[[ Information provided, beginning ]]

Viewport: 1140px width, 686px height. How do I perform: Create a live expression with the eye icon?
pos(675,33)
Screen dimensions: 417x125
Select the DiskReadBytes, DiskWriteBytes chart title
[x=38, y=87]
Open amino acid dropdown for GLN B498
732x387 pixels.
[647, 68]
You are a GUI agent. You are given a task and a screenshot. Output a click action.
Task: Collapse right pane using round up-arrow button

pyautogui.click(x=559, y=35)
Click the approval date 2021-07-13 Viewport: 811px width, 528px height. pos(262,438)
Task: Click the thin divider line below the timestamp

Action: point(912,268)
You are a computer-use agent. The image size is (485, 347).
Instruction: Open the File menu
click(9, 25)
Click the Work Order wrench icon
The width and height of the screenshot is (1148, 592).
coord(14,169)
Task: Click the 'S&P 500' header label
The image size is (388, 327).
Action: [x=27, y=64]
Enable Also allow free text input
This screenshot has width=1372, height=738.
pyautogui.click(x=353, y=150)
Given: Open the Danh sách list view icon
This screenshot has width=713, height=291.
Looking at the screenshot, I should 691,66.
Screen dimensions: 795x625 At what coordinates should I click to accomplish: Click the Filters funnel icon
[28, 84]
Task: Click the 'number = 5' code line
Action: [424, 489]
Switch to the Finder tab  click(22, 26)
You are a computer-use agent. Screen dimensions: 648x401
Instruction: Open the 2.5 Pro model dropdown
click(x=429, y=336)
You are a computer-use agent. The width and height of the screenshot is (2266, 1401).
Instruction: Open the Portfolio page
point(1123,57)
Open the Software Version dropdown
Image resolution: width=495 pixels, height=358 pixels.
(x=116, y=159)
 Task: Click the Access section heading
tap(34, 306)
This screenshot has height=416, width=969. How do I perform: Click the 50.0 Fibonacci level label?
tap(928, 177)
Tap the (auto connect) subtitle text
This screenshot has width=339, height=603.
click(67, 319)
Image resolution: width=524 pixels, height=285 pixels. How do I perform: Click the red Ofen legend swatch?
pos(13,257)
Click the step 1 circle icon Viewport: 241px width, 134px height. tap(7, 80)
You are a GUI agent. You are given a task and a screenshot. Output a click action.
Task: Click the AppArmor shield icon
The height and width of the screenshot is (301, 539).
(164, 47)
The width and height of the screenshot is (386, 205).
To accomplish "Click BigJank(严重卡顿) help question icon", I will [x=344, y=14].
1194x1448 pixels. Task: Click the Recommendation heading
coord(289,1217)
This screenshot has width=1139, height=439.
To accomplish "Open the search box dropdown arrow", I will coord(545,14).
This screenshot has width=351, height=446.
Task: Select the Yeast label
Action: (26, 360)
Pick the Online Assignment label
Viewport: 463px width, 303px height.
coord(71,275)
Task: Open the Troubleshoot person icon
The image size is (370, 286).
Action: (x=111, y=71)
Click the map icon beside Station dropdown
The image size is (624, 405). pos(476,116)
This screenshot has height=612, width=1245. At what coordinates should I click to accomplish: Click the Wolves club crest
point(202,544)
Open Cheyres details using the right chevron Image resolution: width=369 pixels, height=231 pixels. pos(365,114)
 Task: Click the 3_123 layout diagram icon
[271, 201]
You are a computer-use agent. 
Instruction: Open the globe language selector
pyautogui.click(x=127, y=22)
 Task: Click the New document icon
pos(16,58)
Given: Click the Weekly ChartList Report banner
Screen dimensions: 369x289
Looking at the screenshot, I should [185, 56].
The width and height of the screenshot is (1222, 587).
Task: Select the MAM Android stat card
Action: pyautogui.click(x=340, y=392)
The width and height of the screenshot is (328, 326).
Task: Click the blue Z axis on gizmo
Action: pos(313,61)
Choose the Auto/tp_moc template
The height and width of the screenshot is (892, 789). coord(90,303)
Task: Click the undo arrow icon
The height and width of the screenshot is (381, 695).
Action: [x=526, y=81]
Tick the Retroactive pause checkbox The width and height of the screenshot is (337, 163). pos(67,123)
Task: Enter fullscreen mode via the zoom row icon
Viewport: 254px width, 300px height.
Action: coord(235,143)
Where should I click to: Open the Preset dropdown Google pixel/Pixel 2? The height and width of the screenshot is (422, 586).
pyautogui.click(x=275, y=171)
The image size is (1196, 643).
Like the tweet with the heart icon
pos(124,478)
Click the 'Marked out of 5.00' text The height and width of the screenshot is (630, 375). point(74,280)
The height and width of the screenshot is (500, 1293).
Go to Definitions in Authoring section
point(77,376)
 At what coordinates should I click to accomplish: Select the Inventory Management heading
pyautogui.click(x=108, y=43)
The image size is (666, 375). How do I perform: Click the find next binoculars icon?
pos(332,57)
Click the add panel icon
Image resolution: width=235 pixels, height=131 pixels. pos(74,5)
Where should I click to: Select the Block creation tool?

[[ Information provided, end ]]

• Exercise directions:
Please return all of the entries above, exactly and completely.

• Completed task:
Viewport: 1140px width, 686px height. How do I perform: Create a live expression with the eye icon?
pos(675,33)
Screen dimensions: 417x125
Select the DiskReadBytes, DiskWriteBytes chart title
[x=38, y=87]
Open amino acid dropdown for GLN B498
732x387 pixels.
[647, 68]
You are a GUI agent. You are given a task and a screenshot. Output a click action.
Task: Collapse right pane using round up-arrow button

pyautogui.click(x=559, y=35)
Click the approval date 2021-07-13 Viewport: 811px width, 528px height. pos(262,438)
Task: Click the thin divider line below the timestamp

Action: point(912,268)
You are a computer-use agent. The image size is (485, 347).
Instruction: Open the File menu
click(9, 25)
Click the Work Order wrench icon
The width and height of the screenshot is (1148, 592).
coord(14,169)
Task: Click the 'S&P 500' header label
The image size is (388, 327).
Action: [x=27, y=64]
Enable Also allow free text input
This screenshot has width=1372, height=738.
pyautogui.click(x=353, y=150)
Given: Open the Danh sách list view icon
This screenshot has width=713, height=291.
Looking at the screenshot, I should 691,66.
Screen dimensions: 795x625 At what coordinates should I click to accomplish: Click the Filters funnel icon
[28, 84]
Task: Click the 'number = 5' code line
Action: [424, 489]
Switch to the Finder tab  click(22, 26)
You are a computer-use agent. Screen dimensions: 648x401
Instruction: Open the 2.5 Pro model dropdown
click(x=429, y=336)
You are a computer-use agent. The width and height of the screenshot is (2266, 1401).
Instruction: Open the Portfolio page
point(1123,57)
Open the Software Version dropdown
Image resolution: width=495 pixels, height=358 pixels.
(x=116, y=159)
 Task: Click the Access section heading
tap(34, 306)
This screenshot has height=416, width=969. How do I perform: Click the 50.0 Fibonacci level label?
tap(928, 177)
Tap the (auto connect) subtitle text
This screenshot has width=339, height=603.
click(67, 319)
Image resolution: width=524 pixels, height=285 pixels. How do I perform: Click the red Ofen legend swatch?
pos(13,257)
Click the step 1 circle icon Viewport: 241px width, 134px height. tap(7, 80)
You are a GUI agent. You are given a task and a screenshot. Output a click action.
Task: Click the AppArmor shield icon
The height and width of the screenshot is (301, 539).
(164, 47)
The width and height of the screenshot is (386, 205).
To accomplish "Click BigJank(严重卡顿) help question icon", I will [x=344, y=14].
1194x1448 pixels. Task: Click the Recommendation heading
coord(289,1217)
This screenshot has width=1139, height=439.
To accomplish "Open the search box dropdown arrow", I will coord(545,14).
This screenshot has width=351, height=446.
Task: Select the Yeast label
Action: (26, 360)
Pick the Online Assignment label
Viewport: 463px width, 303px height.
coord(71,275)
Task: Open the Troubleshoot person icon
The image size is (370, 286).
Action: (x=111, y=71)
Click the map icon beside Station dropdown
The image size is (624, 405). pos(476,116)
This screenshot has height=612, width=1245. At what coordinates should I click to accomplish: Click the Wolves club crest
point(202,544)
Open Cheyres details using the right chevron Image resolution: width=369 pixels, height=231 pixels. pos(365,114)
 Task: Click the 3_123 layout diagram icon
[271, 201]
You are a computer-use agent. 
Instruction: Open the globe language selector
pyautogui.click(x=127, y=22)
 Task: Click the New document icon
pos(16,58)
Given: Click the Weekly ChartList Report banner
Screen dimensions: 369x289
Looking at the screenshot, I should [185, 56].
The width and height of the screenshot is (1222, 587).
Task: Select the MAM Android stat card
Action: pyautogui.click(x=340, y=392)
The width and height of the screenshot is (328, 326).
Task: Click the blue Z axis on gizmo
Action: pos(313,61)
Choose the Auto/tp_moc template
The height and width of the screenshot is (892, 789). coord(90,303)
Task: Click the undo arrow icon
The height and width of the screenshot is (381, 695).
Action: [x=526, y=81]
Tick the Retroactive pause checkbox The width and height of the screenshot is (337, 163). pos(67,123)
Task: Enter fullscreen mode via the zoom row icon
Viewport: 254px width, 300px height.
Action: coord(235,143)
Where should I click to: Open the Preset dropdown Google pixel/Pixel 2? The height and width of the screenshot is (422, 586).
pyautogui.click(x=275, y=171)
The image size is (1196, 643).
Like the tweet with the heart icon
pos(124,478)
Click the 'Marked out of 5.00' text The height and width of the screenshot is (630, 375). point(74,280)
The height and width of the screenshot is (500, 1293).
Go to Definitions in Authoring section
point(77,376)
 At what coordinates should I click to accomplish: Select the Inventory Management heading
pyautogui.click(x=108, y=43)
The image size is (666, 375). How do I perform: Click the find next binoculars icon?
pos(332,57)
Click the add panel icon
Image resolution: width=235 pixels, height=131 pixels. pos(74,5)
Where should I click to: Select the Block creation tool?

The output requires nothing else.